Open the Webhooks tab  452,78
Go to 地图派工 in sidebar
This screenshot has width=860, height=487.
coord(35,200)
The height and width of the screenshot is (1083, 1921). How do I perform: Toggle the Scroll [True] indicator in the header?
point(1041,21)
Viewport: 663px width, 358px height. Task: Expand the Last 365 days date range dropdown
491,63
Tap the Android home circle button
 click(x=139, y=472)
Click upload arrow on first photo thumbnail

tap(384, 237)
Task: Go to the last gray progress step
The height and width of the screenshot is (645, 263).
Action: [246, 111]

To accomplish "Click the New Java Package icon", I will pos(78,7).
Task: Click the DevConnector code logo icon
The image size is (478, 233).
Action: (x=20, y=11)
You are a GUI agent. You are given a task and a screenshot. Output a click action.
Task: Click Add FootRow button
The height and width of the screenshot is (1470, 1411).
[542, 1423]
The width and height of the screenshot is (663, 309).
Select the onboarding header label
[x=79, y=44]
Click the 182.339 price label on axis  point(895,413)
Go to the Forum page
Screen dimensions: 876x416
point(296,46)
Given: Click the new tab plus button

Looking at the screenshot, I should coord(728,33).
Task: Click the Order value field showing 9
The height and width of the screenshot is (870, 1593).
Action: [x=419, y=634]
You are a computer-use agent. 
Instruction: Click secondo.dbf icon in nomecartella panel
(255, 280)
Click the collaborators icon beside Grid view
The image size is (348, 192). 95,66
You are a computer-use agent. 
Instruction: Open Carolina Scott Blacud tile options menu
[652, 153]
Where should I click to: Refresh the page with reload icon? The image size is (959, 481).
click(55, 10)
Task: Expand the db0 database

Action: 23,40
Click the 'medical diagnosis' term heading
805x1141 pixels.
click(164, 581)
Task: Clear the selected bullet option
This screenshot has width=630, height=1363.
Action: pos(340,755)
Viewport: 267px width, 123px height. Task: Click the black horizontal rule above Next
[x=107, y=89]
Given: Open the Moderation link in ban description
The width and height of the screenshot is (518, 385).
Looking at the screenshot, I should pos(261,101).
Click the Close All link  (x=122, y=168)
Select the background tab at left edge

What you have to do :: Return each of the items above exactly as they appear, line for line.

Task solution ::
Open the Webhooks tab  452,78
Go to 地图派工 in sidebar
This screenshot has width=860, height=487.
coord(35,200)
The height and width of the screenshot is (1083, 1921). How do I perform: Toggle the Scroll [True] indicator in the header?
point(1041,21)
Viewport: 663px width, 358px height. Task: Expand the Last 365 days date range dropdown
491,63
Tap the Android home circle button
 click(x=139, y=472)
Click upload arrow on first photo thumbnail

tap(384, 237)
Task: Go to the last gray progress step
The height and width of the screenshot is (645, 263).
Action: [246, 111]

To accomplish "Click the New Java Package icon", I will pos(78,7).
Task: Click the DevConnector code logo icon
The image size is (478, 233).
Action: (x=20, y=11)
You are a GUI agent. You are given a task and a screenshot. Output a click action.
Task: Click Add FootRow button
The height and width of the screenshot is (1470, 1411).
[542, 1423]
The width and height of the screenshot is (663, 309).
Select the onboarding header label
[x=79, y=44]
Click the 182.339 price label on axis  point(895,413)
Go to the Forum page
Screen dimensions: 876x416
point(296,46)
Given: Click the new tab plus button

Looking at the screenshot, I should coord(728,33).
Task: Click the Order value field showing 9
The height and width of the screenshot is (870, 1593).
Action: [x=419, y=634]
You are a computer-use agent. 
Instruction: Click secondo.dbf icon in nomecartella panel
(255, 280)
Click the collaborators icon beside Grid view
The image size is (348, 192). 95,66
You are a computer-use agent. 
Instruction: Open Carolina Scott Blacud tile options menu
[652, 153]
Where should I click to: Refresh the page with reload icon? The image size is (959, 481).
click(55, 10)
Task: Expand the db0 database

Action: 23,40
Click the 'medical diagnosis' term heading
805x1141 pixels.
click(164, 581)
Task: Clear the selected bullet option
This screenshot has width=630, height=1363.
Action: pos(340,755)
Viewport: 267px width, 123px height. Task: Click the black horizontal rule above Next
[x=107, y=89]
Given: Open the Moderation link in ban description
The width and height of the screenshot is (518, 385).
Looking at the screenshot, I should pos(261,101).
Click the Close All link  (x=122, y=168)
Select the background tab at left edge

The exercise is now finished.